It is hardly surprising that GMAC is circling back to the government for a third helping of taxpayer money. GMAC is struggling under the double whammy of bad car loans and the fallout from its misguided foray into mortgage finance at the height of the housing bubble. After the government applied stress tests to the banks last May, it was the only big bank that could not raise the capital it was deemed to need.
Still, GMAC’s return to the public trough where it expects to get up to $5.6 billion on top of the $12.5 billion it has received since December should serve as a reminder that much of the American banking system is nowhere near where it needs to be despite hundreds of billions of dollars doled out by the Treasury.
If the federal government’s strategy to save the banks was meant to get them back into the business of lending to American consumers and businesses, it has not worked yet.
GMAC’s sorry state is bad enough news for Main Street. It is the main source of financing for General Motors and Chrysler dealers around the country. That means it is virtually assured to get the additional money it needs for the same reason that the government bailed out the automakers and then gave them the windfall profits of the cash-for-clunkers initiative: too many auto-sector jobs are on the line.

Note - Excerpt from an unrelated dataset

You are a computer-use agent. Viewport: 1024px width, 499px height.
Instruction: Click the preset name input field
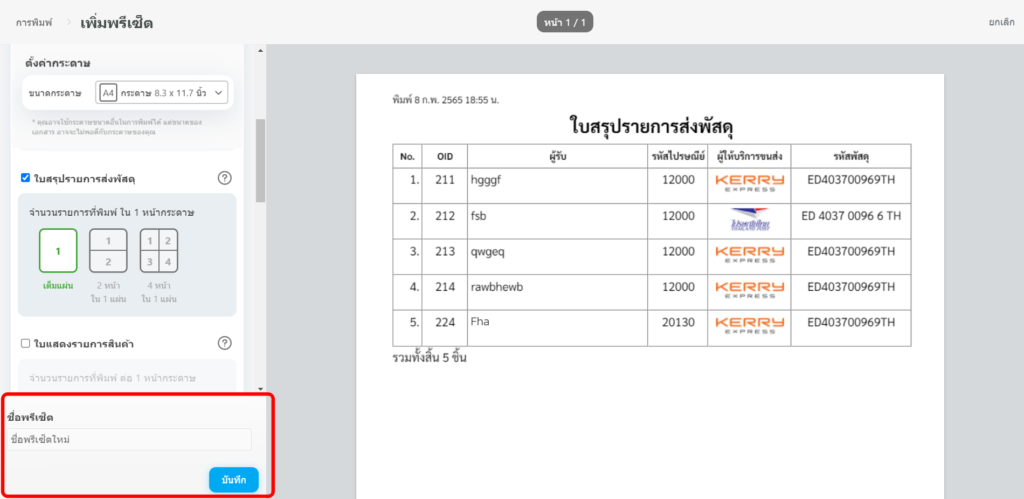click(x=128, y=439)
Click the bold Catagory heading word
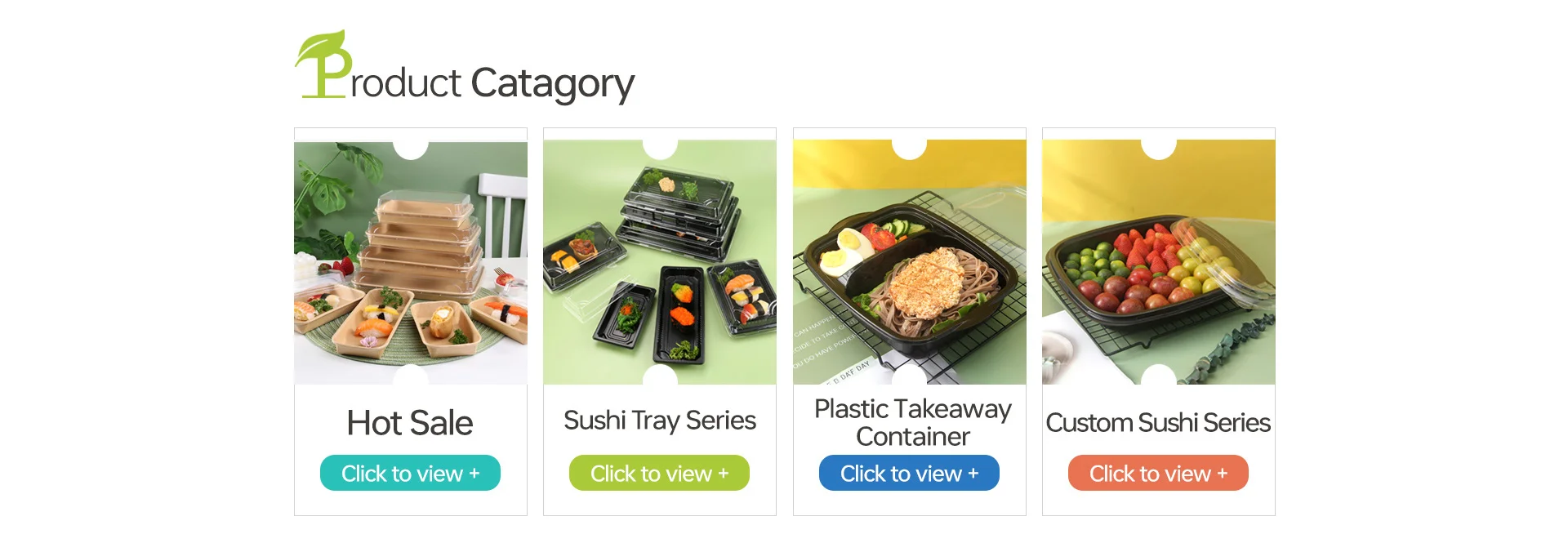 553,84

But GMAC is hardly the only hobbled financial institution in the country. Bank of America reported a $1 billion loss in the last quarter and is still limping along, dragged down by its bloated portfolio of bad loans. Citigroup relied on accounting gymnastics and a dubious decision to stockpile few reserves against potential loan losses in order to make a $100 million profit.
The mere fact that these banks are still going concerns is because of the government’s willingness to ply them with cash. But neither is lending much.
The banks that do have the financial wherewithal like Goldman Sachs and JPMorgan Chase, which made combined profits of nearly $7 billion in the third quarter are not making their money through lending. They are making it from trading complex financial products that few people understand.
Meanwhile, sectors of the economy are being starved of credit. Consumer credit by commercial banks stood at $834 billion in August about $45 billion less than at the end of last year. Business financing is doing no better. Banks’ outstanding commercial and industrial loans fell to $1.411 trillion in September, $170 billion less than a year earlier. Commercial paper issued by nonfinancial businesses has plummeted 40 percent over the last year.
This will not do. It is nigh impossible for economic recovery to take hold when credit is sputtering as it is. For the Obama administration’s financial strategy to be a success, the banks must do more than survive. They must lend again.